Speaker
Description
Fluorescence microscopy lets biologist see and understand the intricate machinery at the heart of living systems and has led to numerous discoveries. Any technological progress towards improving image quality would extend the range of possible observations and would consequently open up the path to new findings. I will show how modern machine learning and smart robotic microscopes can push the boundaries of observability. One fundamental obstacle in microscopy takes the form of an experiment design trade-offs between imaging speed, spatial resolution, light exposure, imaging depth, and live versus fixed imaging. State of the art machine learning — Deep Learning — can circumvent these limitations: microscopy images can be restored even if 60-fold fewer photons are used during acquisition, isotropic resolution can be achieved even with a 10-fold under-sampling along the axial direction, and diffraction-limited structures can be resolved at 20-times higher frame-rates compared to state-of- the-art methods.
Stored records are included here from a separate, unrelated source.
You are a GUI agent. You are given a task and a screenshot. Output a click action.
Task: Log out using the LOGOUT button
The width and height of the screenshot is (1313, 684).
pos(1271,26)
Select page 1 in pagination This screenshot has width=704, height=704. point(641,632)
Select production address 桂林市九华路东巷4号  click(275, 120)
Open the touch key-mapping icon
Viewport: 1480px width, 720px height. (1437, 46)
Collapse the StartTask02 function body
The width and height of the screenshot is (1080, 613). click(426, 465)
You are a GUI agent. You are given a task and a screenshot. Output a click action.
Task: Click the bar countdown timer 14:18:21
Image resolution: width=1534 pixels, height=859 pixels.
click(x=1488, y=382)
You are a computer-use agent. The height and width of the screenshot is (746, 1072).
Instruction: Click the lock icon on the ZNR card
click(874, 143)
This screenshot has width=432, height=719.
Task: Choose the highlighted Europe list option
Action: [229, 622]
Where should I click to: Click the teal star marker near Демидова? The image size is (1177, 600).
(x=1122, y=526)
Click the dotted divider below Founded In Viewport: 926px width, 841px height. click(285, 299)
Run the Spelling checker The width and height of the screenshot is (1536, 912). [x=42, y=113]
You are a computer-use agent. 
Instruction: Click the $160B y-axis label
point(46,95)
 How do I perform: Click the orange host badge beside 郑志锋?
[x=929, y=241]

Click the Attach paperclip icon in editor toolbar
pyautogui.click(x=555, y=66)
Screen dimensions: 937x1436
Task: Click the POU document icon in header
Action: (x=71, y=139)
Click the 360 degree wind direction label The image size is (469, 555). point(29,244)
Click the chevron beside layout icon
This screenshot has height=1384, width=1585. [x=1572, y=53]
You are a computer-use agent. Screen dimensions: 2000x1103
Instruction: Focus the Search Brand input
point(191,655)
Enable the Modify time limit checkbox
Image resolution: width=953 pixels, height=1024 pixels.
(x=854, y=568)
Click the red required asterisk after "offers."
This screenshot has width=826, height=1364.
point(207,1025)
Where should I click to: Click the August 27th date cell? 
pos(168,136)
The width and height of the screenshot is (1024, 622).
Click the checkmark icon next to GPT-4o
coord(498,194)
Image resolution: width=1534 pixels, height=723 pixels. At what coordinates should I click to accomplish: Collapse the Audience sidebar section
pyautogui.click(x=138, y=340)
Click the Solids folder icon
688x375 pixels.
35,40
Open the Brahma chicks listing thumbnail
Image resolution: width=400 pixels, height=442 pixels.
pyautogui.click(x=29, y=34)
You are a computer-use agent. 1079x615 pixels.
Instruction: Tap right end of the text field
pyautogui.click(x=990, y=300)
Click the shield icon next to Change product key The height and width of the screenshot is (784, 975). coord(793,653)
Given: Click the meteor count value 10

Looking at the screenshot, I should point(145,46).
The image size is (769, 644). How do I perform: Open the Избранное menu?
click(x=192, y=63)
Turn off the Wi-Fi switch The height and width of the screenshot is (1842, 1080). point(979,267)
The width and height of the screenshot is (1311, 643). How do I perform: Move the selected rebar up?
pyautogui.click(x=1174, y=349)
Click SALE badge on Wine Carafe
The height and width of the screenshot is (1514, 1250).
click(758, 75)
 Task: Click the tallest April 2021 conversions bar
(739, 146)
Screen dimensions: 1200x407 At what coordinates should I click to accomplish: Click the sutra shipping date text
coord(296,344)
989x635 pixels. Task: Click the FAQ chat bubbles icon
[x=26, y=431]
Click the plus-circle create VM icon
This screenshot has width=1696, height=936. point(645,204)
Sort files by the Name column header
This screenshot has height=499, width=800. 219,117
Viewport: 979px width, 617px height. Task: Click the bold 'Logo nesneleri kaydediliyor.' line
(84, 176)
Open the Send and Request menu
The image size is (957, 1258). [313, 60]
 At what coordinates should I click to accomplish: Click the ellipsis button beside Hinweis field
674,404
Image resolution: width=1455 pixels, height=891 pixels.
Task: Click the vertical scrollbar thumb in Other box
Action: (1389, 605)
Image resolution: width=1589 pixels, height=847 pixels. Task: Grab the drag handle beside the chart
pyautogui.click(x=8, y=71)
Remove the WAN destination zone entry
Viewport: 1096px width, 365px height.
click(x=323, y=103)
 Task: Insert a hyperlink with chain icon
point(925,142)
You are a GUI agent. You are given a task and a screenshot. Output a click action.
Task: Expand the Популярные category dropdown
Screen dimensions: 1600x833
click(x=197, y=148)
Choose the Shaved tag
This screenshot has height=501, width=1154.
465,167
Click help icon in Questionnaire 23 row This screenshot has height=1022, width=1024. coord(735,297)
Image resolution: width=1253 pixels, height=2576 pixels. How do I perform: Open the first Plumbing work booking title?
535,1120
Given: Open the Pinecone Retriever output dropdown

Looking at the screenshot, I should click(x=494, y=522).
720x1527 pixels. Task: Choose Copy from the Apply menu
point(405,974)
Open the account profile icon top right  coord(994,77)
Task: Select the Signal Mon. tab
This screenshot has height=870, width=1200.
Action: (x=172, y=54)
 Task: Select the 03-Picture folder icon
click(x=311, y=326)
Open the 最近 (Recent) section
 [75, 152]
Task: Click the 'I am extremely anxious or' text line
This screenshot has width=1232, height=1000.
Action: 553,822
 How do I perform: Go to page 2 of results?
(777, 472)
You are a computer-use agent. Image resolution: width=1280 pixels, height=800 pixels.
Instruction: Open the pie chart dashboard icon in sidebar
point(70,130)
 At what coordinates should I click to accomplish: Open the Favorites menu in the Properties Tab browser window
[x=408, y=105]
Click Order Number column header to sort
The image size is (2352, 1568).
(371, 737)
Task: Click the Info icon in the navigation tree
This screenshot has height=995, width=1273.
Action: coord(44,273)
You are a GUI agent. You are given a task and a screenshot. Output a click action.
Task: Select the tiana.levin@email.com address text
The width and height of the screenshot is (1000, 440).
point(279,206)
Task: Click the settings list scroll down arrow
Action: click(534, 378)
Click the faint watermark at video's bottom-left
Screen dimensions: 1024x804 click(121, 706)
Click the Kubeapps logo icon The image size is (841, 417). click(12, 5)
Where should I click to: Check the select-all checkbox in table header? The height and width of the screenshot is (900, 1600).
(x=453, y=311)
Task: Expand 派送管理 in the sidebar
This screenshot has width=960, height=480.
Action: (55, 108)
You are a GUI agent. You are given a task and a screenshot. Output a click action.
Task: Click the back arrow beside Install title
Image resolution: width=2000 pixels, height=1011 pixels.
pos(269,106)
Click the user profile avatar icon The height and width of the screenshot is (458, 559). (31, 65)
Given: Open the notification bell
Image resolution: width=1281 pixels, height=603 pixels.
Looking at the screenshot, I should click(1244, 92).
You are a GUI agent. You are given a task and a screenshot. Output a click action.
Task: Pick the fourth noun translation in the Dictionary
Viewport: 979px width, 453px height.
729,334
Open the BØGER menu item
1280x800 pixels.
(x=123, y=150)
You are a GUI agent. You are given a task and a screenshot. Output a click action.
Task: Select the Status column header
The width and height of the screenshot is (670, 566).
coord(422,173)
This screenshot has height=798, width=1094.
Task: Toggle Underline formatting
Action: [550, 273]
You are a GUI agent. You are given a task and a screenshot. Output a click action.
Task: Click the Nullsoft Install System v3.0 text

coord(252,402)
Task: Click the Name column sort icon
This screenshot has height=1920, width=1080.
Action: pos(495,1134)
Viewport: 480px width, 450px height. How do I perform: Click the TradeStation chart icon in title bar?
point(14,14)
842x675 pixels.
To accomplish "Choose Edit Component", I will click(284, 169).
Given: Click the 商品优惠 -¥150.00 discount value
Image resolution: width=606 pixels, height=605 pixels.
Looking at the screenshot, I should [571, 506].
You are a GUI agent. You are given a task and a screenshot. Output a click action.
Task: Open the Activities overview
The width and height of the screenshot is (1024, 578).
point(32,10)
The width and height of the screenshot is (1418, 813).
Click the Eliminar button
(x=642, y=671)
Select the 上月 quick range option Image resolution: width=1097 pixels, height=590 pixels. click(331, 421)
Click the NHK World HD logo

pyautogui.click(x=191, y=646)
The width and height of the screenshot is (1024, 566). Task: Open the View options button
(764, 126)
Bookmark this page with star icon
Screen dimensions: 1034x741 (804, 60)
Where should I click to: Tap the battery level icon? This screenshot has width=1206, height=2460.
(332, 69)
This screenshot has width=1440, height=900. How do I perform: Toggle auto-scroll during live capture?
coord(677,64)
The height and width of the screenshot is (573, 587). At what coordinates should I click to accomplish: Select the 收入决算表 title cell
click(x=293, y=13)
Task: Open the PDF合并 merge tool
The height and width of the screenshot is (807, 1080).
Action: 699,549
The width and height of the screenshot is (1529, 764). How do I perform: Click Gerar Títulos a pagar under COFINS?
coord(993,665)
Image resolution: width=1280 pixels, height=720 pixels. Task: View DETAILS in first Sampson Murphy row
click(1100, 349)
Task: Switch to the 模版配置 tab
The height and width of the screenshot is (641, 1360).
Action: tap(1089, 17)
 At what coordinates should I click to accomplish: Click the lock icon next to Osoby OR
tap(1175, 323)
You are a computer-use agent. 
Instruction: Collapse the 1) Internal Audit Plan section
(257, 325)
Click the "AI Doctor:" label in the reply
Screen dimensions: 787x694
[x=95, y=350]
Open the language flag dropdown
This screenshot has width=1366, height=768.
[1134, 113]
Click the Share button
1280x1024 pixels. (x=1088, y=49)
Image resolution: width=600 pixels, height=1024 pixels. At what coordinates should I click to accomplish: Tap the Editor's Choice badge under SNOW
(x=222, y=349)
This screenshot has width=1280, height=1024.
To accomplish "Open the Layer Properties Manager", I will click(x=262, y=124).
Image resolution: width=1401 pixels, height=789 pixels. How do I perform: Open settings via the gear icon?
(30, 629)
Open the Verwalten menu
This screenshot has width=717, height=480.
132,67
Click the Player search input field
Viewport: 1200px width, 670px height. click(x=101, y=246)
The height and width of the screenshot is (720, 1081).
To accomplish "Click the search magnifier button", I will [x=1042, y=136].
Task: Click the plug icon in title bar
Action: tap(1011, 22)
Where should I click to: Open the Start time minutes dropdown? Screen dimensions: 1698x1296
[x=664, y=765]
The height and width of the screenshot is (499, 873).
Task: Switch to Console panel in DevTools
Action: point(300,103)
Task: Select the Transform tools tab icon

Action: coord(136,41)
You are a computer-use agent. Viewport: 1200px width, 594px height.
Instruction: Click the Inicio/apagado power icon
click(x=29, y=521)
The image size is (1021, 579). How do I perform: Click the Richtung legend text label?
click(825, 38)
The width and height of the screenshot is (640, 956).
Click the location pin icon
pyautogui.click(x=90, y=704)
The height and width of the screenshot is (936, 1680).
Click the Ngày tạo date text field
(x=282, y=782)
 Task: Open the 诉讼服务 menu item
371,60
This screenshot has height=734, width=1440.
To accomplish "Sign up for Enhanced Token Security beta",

Moreover, I will demonstrate how smart microscopy techniques can attain the full optical resolution of light-sheet microscopes — instruments capable of capturing the entire developmental arch of an embryo from a single cell to a fully formed motile organism. Our adaptive light-sheet microscope improves spatial resolution and signal strength two to five-fold, recovers cellular and sub-cellular structures in many regions otherwise not resolved, adapts to spatiotemporal dynamics of genetically encoded fluorescent markers and robustly optimises imaging performance during large-scale morphogenetic changes in living organisms.